Santos e São Paulo abriram os olhos para o talento da cria e tentaram tê-lo. Mais uma palavra mantida do pai mais apaixonado que já vimos. Era hora de retornar ao Palmeiras e assumir a vaga de arqueiro do sub-11 do clube. Número esse que representa muita coisa na breve vida do nosso aspirante a Santo.

“Meu exemplo maior é o São Marcos. Eu usei a camisa 12 no São Caetano por causa dele. O jeito que ele se dedicou ao Palmeiras, fez a carreira no clube, foi exemplo pra todos nós. É meu maior ídolo também porque é um líder. Eu quero ser um líder do meu time, do meu grupo. É igual meu pai fala: não precisa usar faixa pra ser um capitão em campo”.

E a percepção de Luiz sobre Palmeiras vai além das lembranças de passado, coloca luz sobre o que ele viu de perto:

“O Prass é o cara. O jeito que ele vibra em cada defesa, como ele é um torcedor em campo, a importância nas horas decisivas, ele representa um Palmeiras vencedor. Se eu for como ele, será um sonho realizado.”

Luiz é o Palmeiras que nasce nas canteiras, que pega ônibus todo dia, que come quando der e se der, Luiz é o Palmeiras de pouco recurso. “Não, ele ganha a camisa e a chance de jogar no maior clube desse país, ainda não tem a estrutura mesmo. A gente que leva, busca, tudo. Ele faz porque ama demais e quer ser goleiro. Nem liga de fazer lição cansado, no caminho e muitas vezes mal dormir”.

Falar de sonhos, futebol e jovens talentos nessa época não é um acaso. É uma celebração dos anjos do Ninho e uma forma de entender como eles vivem em cada clube do país. No mais rico deles. E as dificuldades se assemelham. O profissionalismo ainda sofre pra chegar nas bases.
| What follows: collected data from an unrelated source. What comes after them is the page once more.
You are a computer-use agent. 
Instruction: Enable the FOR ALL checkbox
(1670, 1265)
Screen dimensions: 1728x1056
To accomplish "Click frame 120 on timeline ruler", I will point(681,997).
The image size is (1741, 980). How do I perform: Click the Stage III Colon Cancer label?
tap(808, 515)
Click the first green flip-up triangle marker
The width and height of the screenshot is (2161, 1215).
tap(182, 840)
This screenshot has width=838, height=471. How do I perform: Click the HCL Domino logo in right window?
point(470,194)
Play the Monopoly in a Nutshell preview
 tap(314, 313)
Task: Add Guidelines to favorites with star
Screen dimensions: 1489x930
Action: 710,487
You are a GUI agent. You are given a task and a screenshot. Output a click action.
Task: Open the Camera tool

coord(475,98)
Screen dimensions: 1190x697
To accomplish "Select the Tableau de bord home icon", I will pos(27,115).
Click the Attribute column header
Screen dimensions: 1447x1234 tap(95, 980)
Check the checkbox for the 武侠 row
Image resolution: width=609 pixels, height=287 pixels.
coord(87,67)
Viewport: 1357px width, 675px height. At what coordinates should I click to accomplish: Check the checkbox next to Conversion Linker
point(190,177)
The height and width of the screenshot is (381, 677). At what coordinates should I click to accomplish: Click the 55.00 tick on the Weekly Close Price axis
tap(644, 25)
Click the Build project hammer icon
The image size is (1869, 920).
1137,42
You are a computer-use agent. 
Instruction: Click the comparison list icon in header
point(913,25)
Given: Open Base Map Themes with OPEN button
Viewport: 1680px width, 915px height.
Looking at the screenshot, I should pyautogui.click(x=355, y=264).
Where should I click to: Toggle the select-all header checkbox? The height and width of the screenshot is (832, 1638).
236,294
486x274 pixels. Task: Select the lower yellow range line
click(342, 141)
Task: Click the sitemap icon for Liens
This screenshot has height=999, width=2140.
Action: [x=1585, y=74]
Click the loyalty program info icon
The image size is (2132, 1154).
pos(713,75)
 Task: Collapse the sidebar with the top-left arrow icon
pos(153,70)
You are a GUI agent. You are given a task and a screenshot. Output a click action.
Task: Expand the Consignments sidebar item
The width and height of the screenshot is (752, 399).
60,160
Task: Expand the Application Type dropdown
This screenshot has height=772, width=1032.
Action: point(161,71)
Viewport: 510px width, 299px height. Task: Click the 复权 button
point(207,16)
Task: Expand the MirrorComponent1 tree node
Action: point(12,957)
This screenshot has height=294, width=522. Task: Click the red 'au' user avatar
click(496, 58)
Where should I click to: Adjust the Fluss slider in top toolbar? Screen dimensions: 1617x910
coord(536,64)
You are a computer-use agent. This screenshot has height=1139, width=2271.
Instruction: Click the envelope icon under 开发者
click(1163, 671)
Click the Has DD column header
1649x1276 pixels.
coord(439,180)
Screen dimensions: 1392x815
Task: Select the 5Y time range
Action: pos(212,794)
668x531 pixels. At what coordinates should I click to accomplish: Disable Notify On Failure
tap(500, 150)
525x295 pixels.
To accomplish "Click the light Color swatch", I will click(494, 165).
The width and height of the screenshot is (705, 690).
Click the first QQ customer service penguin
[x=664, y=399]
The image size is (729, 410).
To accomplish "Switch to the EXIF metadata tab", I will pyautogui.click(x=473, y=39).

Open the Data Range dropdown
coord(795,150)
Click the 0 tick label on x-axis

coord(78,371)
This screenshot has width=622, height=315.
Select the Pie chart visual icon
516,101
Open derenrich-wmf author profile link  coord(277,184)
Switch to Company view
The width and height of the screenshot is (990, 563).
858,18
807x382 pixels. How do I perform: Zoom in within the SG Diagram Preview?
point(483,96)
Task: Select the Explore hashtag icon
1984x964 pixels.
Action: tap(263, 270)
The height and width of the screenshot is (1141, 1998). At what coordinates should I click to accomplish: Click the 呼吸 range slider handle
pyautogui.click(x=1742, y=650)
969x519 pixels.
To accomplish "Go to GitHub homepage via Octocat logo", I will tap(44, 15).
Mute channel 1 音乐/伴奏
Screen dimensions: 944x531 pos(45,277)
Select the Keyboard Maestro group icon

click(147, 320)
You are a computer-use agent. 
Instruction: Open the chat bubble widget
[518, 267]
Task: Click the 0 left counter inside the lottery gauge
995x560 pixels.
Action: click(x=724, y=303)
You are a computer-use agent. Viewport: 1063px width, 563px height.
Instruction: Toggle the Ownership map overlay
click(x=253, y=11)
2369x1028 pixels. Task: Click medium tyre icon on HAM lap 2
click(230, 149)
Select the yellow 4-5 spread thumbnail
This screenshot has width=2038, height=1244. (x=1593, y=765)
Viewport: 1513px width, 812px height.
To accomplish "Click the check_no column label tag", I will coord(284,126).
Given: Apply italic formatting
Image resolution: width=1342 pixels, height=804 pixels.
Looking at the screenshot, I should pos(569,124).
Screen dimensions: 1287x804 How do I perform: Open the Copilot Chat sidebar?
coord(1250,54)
“Não tem alojamento ainda para essa idade, eles só viajam mesmo se tiver um jogo. Infelizmente não é como os grandes CTs, eles têm que viver a vida normal de uma criança e encaixar com o tempo em que treinam nos clubes. É uma situação difícil de ajeitar, mas que ele ama viver”.

E a ciência de quem é e onde está não tem idade. A lealdade de sentimentos com gente que vive a mesma vida, então, é imensa:

“Foi muito triste, porque a gente compartilha do mesmo esporte, faz o mesmo trabalho. Eles tinham os mesmos sonhos que eu. Eu tinha um amigo lá. Ele jogava no São Paulo, mas tinha uma ou duas semanas que ele tinha ido para lá. Graças a Deus ele não morreu, [inclusive] já teve alta do hospital. Fico feliz por ele, mas triste pelas famílias, porque mesmo não sendo do mesmo time, tinham o mesmo sonho, tinham a mesma raça, que dava vontade de ser profissional, jogando pela Seleção Brasileira…”.

Quando nos aproximamos desses pequenos com pretensões imensas, mas de inocência ímpar, notamos que o futebol só deixa mostrar a superfície, tantas e tantas vezes. O começo de tudo fica à sombra. Só surge em dores. Só surge em lágrima. Queremos mais vozes de sonhos, de vozes de esperança. Menos leis de silêncio. Menos pautas milionárias. Mais amor ao esporte mais amador desse país. Luz aos pequenos.

Que o caminho seja gigante. Te esperamos no Allianz Parque, Luiz. Luizes e Luizas, inclusive.